Taking Advantage of Opportunities
Smart managers are always on the lookout for new opportunities to take advantage of. Opportunities can be identified to further a number of different organizational goals, from increasing profits to entering new markets or developing new products and services. But identified opportunities rarely take advantage of themselves. In many cases, projects can be designed, selected, and implemented specifically to take advantage of opportunities identified by organizational leadership.
In a dynamic business environment, the one constant is change. Industry, regulatory, and market conditions often create changing requirements. When this is the case, new organizational projects are sometimes the best way to go about fulfilling new requirements.
A recent example was the implementation of the European data protection laws (GDPR) that went into effect in 2018. In order to achieve compliance, organizations had to undertake projects of all types, such as enacting data security procedures and planning employee training sessions.
If deciding ‘what’ is a question of ‘when’, then the time frame for a project should be the main point of consideration in selection. This can be considered in two ways; time of implementation and total project life cycle time.
Time of implementation looks at when significant portions of the project are to be implemented. For example, are the organizational resources required for a project available when the project is planned for. Feasibility is another consideration; a local sports organization in Austria would be better off implementing a project to plan a triathlon to take place in summer, rather than in winter.
Total project life cycle time considers the total time of the project from selection and initiation to final closing and shut-down.

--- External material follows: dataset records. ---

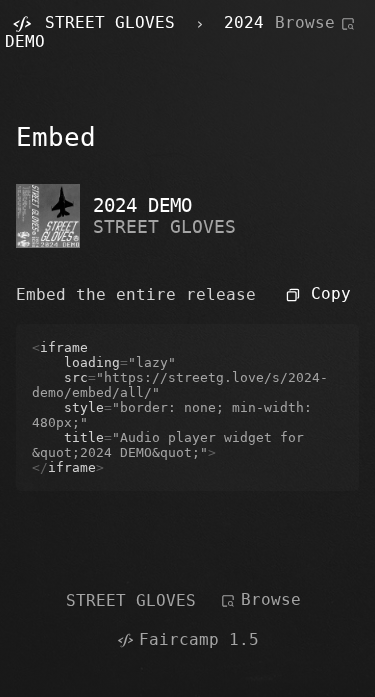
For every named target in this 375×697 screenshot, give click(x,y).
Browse (305, 22)
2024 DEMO (142, 205)
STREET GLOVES (164, 226)
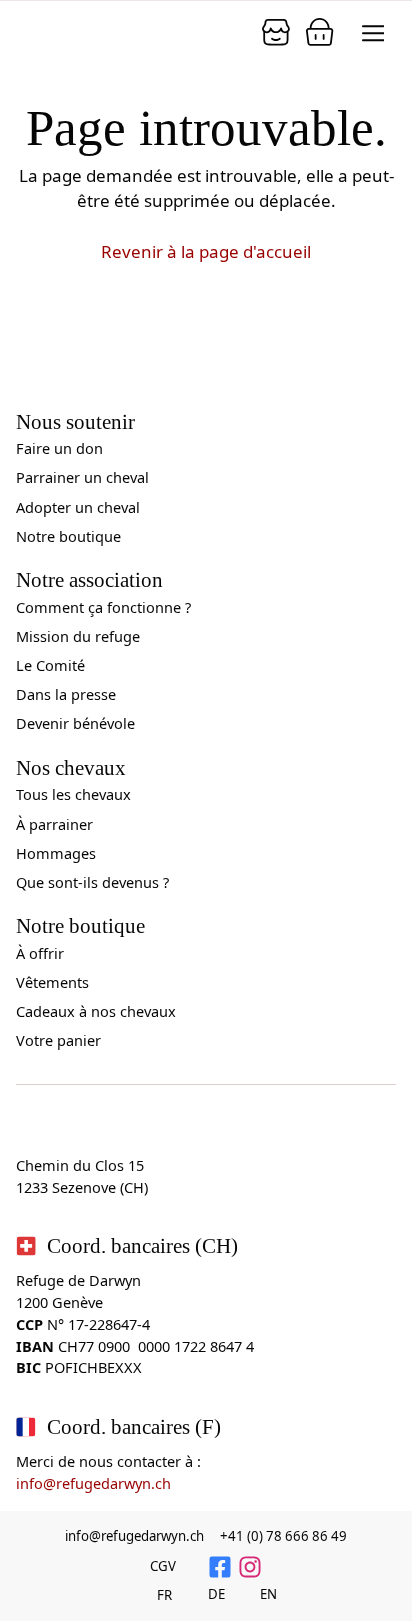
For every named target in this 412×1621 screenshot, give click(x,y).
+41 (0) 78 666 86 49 (283, 1536)
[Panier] (276, 32)
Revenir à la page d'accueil (206, 251)
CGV (163, 1566)
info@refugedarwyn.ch (93, 1483)
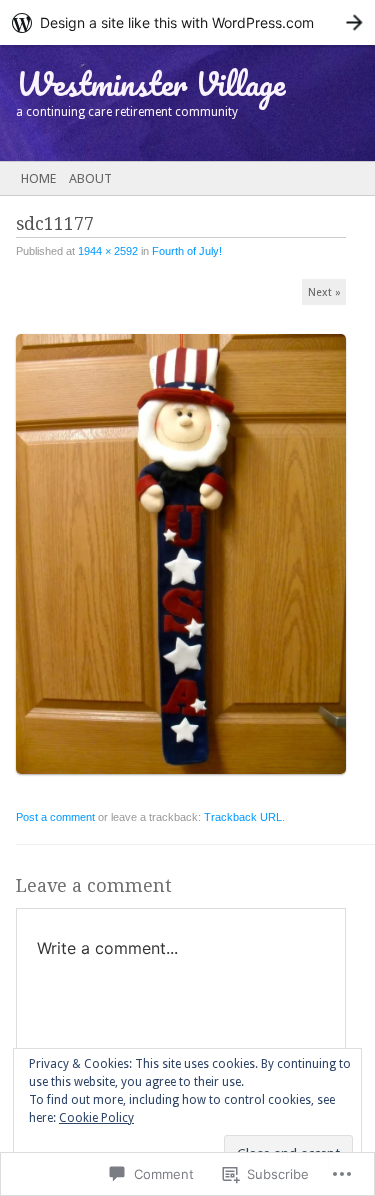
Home (38, 178)
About (90, 178)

This type of time frame is considered if there is a limited period of time available for the undertaking of a project.
Weighted Scoring Model (Decision Matrix)
Weighted scoring models are useful when the decision on project selection comes down to not one, but several factors. In this case, a weighted scoring model (AKA Decision Matrix) can be the best tool to examine, rate, and select among multiple options.
A weighted scoring model is developed by determining which factors are important to an organization in project selection. Those factors are then assigned a relative level of importance or value (weight). Then, the factors are examined and rated for each available project option under consideration, with the rating multiplied by the relative weight of the factor. The project with the highest total score is the one selected. The illustration below provides an example.
As project managers, it’s not always the case that we are able to select our own projects to work on. But when we can, either in the capacity of project managers or business leaders, the strategic selection of projects can be an important tool to further the success of all types of organizations. This is especially true as the trend continues in the direction of projectized models of organizational operations.
No list of selection methods can be complete or all-inclusive; not even a single best method exists. Still, the seven methods listed here provide a good start. Even when conditions and demands are different for various organizations, project selection should be done with the same level of consideration that goes into managing them.